I repeat what I, and many people wiser than me, have said before - most people have some mess in their life. It seems, however, that we expect our politicians to be without mess, to have chosen a life partner when barely out of adolescence and to stick with same til death they do part, breeding perfect children, and magically owning perfect siblings, parents, in-laws, friends etc. Apart from being an unrealistic expectation, and one likely to deter real people from entering the public arena, it has a more fundamental flaw.
If by chance we had this 'perfect' politician, with no history, and no emotions, we would have a politician with no understanding of the reality of most people's lives, and no understanding of why ordinary people do not comply with statutory or societal edicts and expectations.
On the voyeurism aspect, I think we have to accept that it is a normal part of the human condition. If we have less handwringing, and more acceptance that all lives are messy, we can move on, and perhaps a more generalised acceptance will lead to less appetite for it. I'm not even saying that people should change their personality moral code.
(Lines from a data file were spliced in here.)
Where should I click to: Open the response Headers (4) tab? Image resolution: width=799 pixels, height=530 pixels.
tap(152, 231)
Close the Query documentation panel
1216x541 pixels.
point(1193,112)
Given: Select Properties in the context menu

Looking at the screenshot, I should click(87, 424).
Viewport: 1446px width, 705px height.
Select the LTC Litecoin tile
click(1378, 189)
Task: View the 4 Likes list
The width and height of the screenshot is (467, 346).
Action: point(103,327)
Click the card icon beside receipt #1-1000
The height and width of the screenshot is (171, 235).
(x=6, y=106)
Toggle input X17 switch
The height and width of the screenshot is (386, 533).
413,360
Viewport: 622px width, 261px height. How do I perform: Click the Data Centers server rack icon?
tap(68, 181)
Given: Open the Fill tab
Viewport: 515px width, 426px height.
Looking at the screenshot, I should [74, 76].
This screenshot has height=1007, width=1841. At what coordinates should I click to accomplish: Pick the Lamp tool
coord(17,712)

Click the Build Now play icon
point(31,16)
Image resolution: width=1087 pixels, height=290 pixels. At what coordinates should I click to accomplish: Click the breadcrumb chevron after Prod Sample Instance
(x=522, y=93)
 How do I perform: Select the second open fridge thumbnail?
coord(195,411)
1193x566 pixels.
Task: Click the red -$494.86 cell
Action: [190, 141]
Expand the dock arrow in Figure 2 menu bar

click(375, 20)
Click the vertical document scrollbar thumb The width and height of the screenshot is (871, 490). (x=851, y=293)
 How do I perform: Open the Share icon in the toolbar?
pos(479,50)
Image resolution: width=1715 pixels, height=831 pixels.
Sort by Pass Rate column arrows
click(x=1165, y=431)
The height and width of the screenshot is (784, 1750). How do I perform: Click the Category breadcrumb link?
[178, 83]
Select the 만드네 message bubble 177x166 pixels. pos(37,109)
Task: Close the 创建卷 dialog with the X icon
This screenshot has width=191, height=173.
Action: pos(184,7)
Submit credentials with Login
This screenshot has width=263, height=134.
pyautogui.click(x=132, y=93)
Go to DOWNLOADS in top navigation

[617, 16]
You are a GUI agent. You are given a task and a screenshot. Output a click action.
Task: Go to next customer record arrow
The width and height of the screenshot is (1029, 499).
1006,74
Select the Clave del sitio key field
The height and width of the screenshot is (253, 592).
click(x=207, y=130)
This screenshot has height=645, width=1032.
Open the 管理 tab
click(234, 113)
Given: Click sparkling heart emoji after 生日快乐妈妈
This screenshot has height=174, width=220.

In the past it, in some cases in my lifetime, the following have been considered scandulous: a young unmarried woman being in the company of a man without a chaperone; co-habiting; platonically housesharing with the opposite sex; birth or even conception outside of wedlock; divorce. Can you imagine the scandal sheets even beginning to sell on an exclusive that some male politician houseshared with a woman when they were students, or that some unmarried female politician was seen with a male colleague without a chaperone. Things are only scandulous because we want them to be! Can you imagine the scandal even in the 1950s if someone had foretold that within thirty years there would be a woman Prime Minister - a woman! - who was married to a divorcé Even by the mid-Seventies, it was clearly not regarded as an issue.